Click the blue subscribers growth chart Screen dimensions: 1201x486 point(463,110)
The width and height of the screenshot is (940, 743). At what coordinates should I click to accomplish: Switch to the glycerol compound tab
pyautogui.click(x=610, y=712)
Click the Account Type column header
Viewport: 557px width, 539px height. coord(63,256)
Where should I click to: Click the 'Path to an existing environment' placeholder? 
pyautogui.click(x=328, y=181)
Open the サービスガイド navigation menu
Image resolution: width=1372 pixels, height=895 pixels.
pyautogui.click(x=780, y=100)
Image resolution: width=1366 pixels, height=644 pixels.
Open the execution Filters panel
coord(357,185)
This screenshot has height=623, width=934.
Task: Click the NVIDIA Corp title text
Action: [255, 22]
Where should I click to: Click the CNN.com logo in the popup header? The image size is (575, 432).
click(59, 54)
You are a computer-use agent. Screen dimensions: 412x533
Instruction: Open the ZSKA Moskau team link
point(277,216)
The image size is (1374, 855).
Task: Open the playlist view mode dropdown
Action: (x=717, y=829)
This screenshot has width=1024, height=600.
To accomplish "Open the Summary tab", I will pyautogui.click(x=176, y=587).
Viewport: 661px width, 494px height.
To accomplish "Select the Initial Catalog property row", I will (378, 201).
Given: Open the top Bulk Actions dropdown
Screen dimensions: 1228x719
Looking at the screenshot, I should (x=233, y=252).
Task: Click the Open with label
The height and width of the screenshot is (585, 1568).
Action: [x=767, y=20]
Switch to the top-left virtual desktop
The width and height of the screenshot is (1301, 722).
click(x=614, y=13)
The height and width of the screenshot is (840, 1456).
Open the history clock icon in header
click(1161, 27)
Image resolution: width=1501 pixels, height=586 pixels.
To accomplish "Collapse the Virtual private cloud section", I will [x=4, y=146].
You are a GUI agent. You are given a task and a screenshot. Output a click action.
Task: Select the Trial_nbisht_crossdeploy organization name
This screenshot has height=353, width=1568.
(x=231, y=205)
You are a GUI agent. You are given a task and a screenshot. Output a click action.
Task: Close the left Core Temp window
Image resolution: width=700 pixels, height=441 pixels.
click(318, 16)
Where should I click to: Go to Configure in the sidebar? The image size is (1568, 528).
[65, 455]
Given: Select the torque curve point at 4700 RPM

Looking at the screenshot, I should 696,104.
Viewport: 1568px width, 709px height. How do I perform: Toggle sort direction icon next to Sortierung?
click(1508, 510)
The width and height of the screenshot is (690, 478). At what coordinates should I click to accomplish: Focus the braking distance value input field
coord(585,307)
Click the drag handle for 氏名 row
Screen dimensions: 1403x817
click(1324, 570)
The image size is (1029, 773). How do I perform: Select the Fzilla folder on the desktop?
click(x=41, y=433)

----------

**WORK REQUIRED**.
When you write the entries out again, keep every word and mark exactly as it is.

**RESPONSE FOR THIS EXERCISE**.
Click the blue subscribers growth chart Screen dimensions: 1201x486 point(463,110)
The width and height of the screenshot is (940, 743). At what coordinates should I click to accomplish: Switch to the glycerol compound tab
pyautogui.click(x=610, y=712)
Click the Account Type column header
Viewport: 557px width, 539px height. coord(63,256)
Where should I click to: Click the 'Path to an existing environment' placeholder? 
pyautogui.click(x=328, y=181)
Open the サービスガイド navigation menu
Image resolution: width=1372 pixels, height=895 pixels.
pyautogui.click(x=780, y=100)
Image resolution: width=1366 pixels, height=644 pixels.
Open the execution Filters panel
coord(357,185)
This screenshot has height=623, width=934.
Task: Click the NVIDIA Corp title text
Action: [255, 22]
Where should I click to: Click the CNN.com logo in the popup header? The image size is (575, 432).
click(59, 54)
You are a computer-use agent. Screen dimensions: 412x533
Instruction: Open the ZSKA Moskau team link
point(277,216)
The image size is (1374, 855).
Task: Open the playlist view mode dropdown
Action: (x=717, y=829)
This screenshot has width=1024, height=600.
To accomplish "Open the Summary tab", I will pyautogui.click(x=176, y=587).
Viewport: 661px width, 494px height.
To accomplish "Select the Initial Catalog property row", I will (378, 201).
Given: Open the top Bulk Actions dropdown
Screen dimensions: 1228x719
Looking at the screenshot, I should (x=233, y=252).
Task: Click the Open with label
The height and width of the screenshot is (585, 1568).
Action: [x=767, y=20]
Switch to the top-left virtual desktop
The width and height of the screenshot is (1301, 722).
click(x=614, y=13)
The height and width of the screenshot is (840, 1456).
Open the history clock icon in header
click(1161, 27)
Image resolution: width=1501 pixels, height=586 pixels.
To accomplish "Collapse the Virtual private cloud section", I will [x=4, y=146].
You are a GUI agent. You are given a task and a screenshot. Output a click action.
Task: Select the Trial_nbisht_crossdeploy organization name
This screenshot has height=353, width=1568.
(x=231, y=205)
You are a GUI agent. You are given a task and a screenshot. Output a click action.
Task: Close the left Core Temp window
Image resolution: width=700 pixels, height=441 pixels.
click(318, 16)
Where should I click to: Go to Configure in the sidebar? The image size is (1568, 528).
[65, 455]
Given: Select the torque curve point at 4700 RPM

Looking at the screenshot, I should 696,104.
Viewport: 1568px width, 709px height. How do I perform: Toggle sort direction icon next to Sortierung?
click(1508, 510)
The width and height of the screenshot is (690, 478). At what coordinates should I click to accomplish: Focus the braking distance value input field
coord(585,307)
Click the drag handle for 氏名 row
Screen dimensions: 1403x817
click(1324, 570)
The image size is (1029, 773). How do I perform: Select the Fzilla folder on the desktop?
click(x=41, y=433)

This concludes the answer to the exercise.